By Cindy Atoji Keene
Patients at Beth Israel Deaconess Medical Center can choose to have a chaplain visit for spiritual guidance or comfort. As one of the on-call interfaith chaplains who are available, Tsering Ngodup said he finds patients are surprised when they hear he is also a Tibetian Buddhist teacher or lama. “They think I should be wearing a yellow robe and have a shaved head,” said Ngodup, who is also known as Chiring, another interpretation of his name. But Ngodup said because lamas are not required to renounce worldly life as Tiebetian monks are, he is free to wear t-shirts and jeans, his usual attire. Although he has many followers who come to him to listen to Buddhist teachings and practice meditation, Ngodup said, “I am not a guru but a spiritual friend.”
Ngodup, 57, also the spiritual director of the Bodhi Path Institute in Cambridge, was born in Tibet in 1954, and like many Tibetans, escaped across the Himalayan mountains into exile. He was educated in Nepal and India, where he learned English and other foreign languages, and found himself in demand as an interpreter for Tibetan lamas traveling through Europe giving teachings. In 1983, Ngodup was authorized by an eminent Tibetian leader to start his own spiritual practice, beginning years of study and mentorship at religious centers. But he laughs when asked when he will reach enlightenment. “I have no idea, but I wish it would be soon,” said Ngodup. “How do you know when pride, jealously, greed, and desire is replaced by wisdom that has a very wholesome and positive impact on others?”
Q: Tibetian Buddhism is a very complex religion. Where should Americans start if they want to understand it?
A: For those with no connection with Buddhism, they think it is an obscure Asian religion with different rituals and ceremony, but those are mostly the ethical and cultural components. True Buddhism is a way of life, understanding how to change your mind from fear, anxiety and doubt to reach a state of freedom and peace.
Q: Your mentor or teacher is named HH ShaMar Rinpoche and comes from a long lineage holder of Tibetian Buddhism. You would not be able to be a lama without the blessing of such a person. Why is it so important to be “authorized” by someone else?
A: Lamas like myself have to go through years of studying Buddhist philosophy then receive the endorsement of a spiritual master, which means you can then be viewed as a teacher or guru. But no matter how informed or learned you are, we need someone there to constantly guide and correct your path.

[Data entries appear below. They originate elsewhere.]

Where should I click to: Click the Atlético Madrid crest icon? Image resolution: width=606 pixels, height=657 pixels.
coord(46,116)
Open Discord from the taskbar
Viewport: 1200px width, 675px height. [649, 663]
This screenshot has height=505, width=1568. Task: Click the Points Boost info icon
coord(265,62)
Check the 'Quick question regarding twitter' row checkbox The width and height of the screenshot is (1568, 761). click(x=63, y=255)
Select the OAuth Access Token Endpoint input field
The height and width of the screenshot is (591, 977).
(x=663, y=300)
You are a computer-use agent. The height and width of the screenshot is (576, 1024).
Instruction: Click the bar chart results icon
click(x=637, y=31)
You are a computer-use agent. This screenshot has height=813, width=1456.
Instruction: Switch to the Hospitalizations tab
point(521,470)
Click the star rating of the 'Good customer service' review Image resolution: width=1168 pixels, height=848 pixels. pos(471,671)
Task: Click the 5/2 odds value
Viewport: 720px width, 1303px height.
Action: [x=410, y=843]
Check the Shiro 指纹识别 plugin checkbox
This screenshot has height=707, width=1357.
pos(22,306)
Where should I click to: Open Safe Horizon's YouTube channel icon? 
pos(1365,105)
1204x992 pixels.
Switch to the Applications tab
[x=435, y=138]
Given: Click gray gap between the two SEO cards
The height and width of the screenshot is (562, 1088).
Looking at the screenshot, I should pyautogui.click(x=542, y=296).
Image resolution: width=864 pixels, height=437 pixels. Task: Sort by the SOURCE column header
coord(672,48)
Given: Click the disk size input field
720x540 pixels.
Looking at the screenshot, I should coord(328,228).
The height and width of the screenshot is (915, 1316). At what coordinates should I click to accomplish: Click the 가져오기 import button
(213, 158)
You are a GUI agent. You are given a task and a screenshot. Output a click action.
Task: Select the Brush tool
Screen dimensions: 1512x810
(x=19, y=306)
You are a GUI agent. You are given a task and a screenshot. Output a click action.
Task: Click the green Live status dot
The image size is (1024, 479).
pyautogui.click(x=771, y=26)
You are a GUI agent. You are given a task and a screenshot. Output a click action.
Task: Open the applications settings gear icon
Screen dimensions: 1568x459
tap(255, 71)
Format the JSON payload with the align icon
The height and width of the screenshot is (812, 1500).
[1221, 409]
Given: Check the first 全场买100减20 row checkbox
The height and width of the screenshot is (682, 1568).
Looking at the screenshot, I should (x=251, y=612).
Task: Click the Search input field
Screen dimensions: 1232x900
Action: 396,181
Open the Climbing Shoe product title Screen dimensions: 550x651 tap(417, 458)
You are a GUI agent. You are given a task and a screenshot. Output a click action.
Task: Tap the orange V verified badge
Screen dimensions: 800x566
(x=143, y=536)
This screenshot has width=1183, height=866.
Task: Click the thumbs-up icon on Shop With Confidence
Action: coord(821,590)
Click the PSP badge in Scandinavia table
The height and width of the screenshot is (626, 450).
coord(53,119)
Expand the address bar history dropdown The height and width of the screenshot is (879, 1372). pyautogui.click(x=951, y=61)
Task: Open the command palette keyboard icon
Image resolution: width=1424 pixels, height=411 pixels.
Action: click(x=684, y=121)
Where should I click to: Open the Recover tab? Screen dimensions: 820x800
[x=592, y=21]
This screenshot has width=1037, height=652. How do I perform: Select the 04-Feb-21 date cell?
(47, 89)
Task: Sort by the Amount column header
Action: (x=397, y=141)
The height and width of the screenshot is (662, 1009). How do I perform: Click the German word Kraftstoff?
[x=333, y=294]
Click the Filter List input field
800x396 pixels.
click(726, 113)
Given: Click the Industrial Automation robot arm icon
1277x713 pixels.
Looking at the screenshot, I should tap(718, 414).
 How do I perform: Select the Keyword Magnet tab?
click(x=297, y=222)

Q: Does being a lama mean that you can’t have a cell phone and other material possessions?
A: Of course I have a cell phone. You cannot reject what comes along the way because you will miss many things. Of course technology is not necessary but the point is not to covet and desire because of greed. Otherwise it’s like sitting in a cave meditating while your car is parked outside.
Q: Have you ever fallen asleep while meditating?
A: I meditate often during the day, and of course, if I have had a heavy meal, I might catch myself dozing off. It’s only human.